Which are characteristics of autonomic dysreflexia? Correct response: severe hypertension, slow heart rate, pounding headache, sweating Explanation: Autonomic dysreflexia is an exaggerated sympathetic nervous system response. Hypertension, tachycardia, bradycardia, and flushed skin would occur.

Which finding indicates increasing intracranial pressure (ICP) in the client who has sustained a head injury? Correct response: Widened pulse pressure Explanation: Signs of increasing ICP include slowing of the heart rate (bradycardia), increasing systolic blood pressure, and widening pulse pressure (Cushing reflex). As brain compression increases, respirations become rapid, blood pressure may decrease, and the pulse slows further. This is an ominous development, as is a rapid fluctuation of vital signs. Temperature is maintained at less than 38°C (100.4°F). Tachycardia and arterial hypotension may indicate that bleeding is occurring elsewhere in the body.

A nurse is assisting during a lumbar puncture. How should the nurse position the client for this procedure?

Correct response: Lateral recumbent, with chin resting on flexed knees Explanation: To maximize the space between the vertebrae, the client is placed in a lateral recumbent position with knees flexed toward the chin. The needle is inserted between L4 and L5. The other positions wouldn't allow as much space between L4 and L5.

The client is taking oxycodone (Oxycontin) for chronic back pain and reports decreased pain relief when he began taking a herb to improve his physical stamina. The nurse asks if the herb is

Correct response: ginseng Explanation: Ginseng may inhibit the analgesic effects of an opioid, such as oxycodone. The other herbs listed (valerian, kava-kava, and chamomile) may increase central nervous system depression.

A client is admitted to an acute care facility with a suspected dysfunction of the lower brain stem. The nurse should monitor this client closely for:

Correct response: hypoxia. Explanation: Lower brain stem dysfunction alters bulbar functions, such as breathing, talking, swallowing, and coughing. Therefore, the nurse should monitor the client closely for hypoxia. Temperature control, vision, and gait aren't lower brain stem functions.

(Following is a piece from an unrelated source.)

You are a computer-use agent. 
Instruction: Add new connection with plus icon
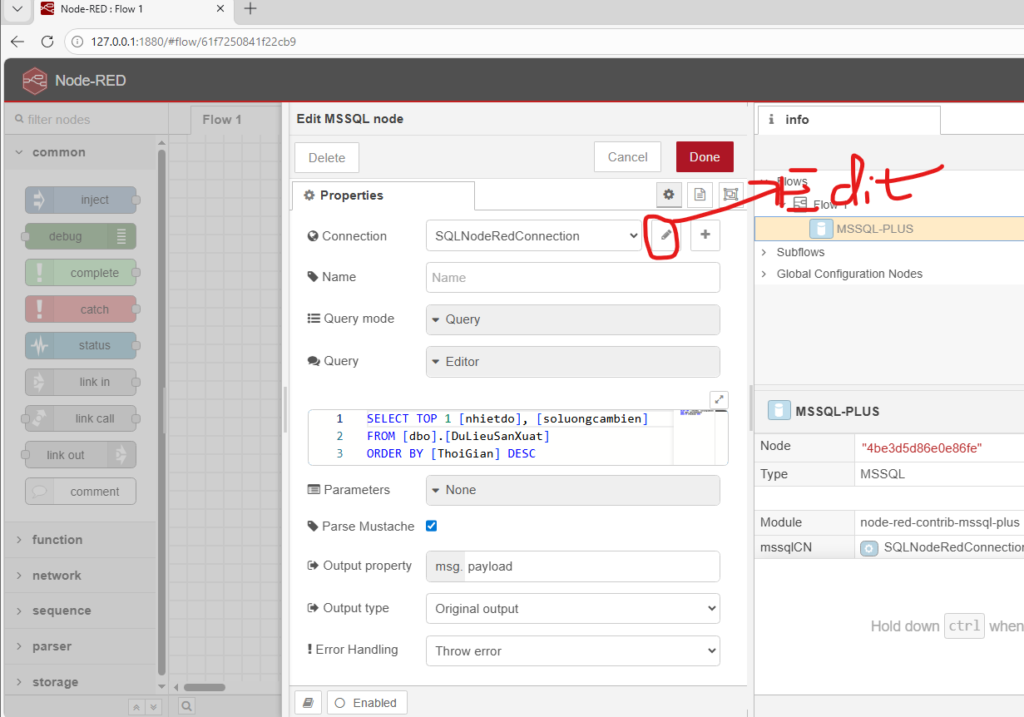(705, 235)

Prostaglandins are chemical substances with what property?

Correct response: Increase the sensitivity of pain receptors Explanation: Prostaglandins are believed to increase sensitivity to pain receptors by enhancing the pain-provoking effect of bradykinin. Endorphins and enkephalins reduce or inhibit transmission or perception of pain. Morphine and other opioid medications inhibit the transmission of noxious stimuli by mimicking enkephalin and endorphin.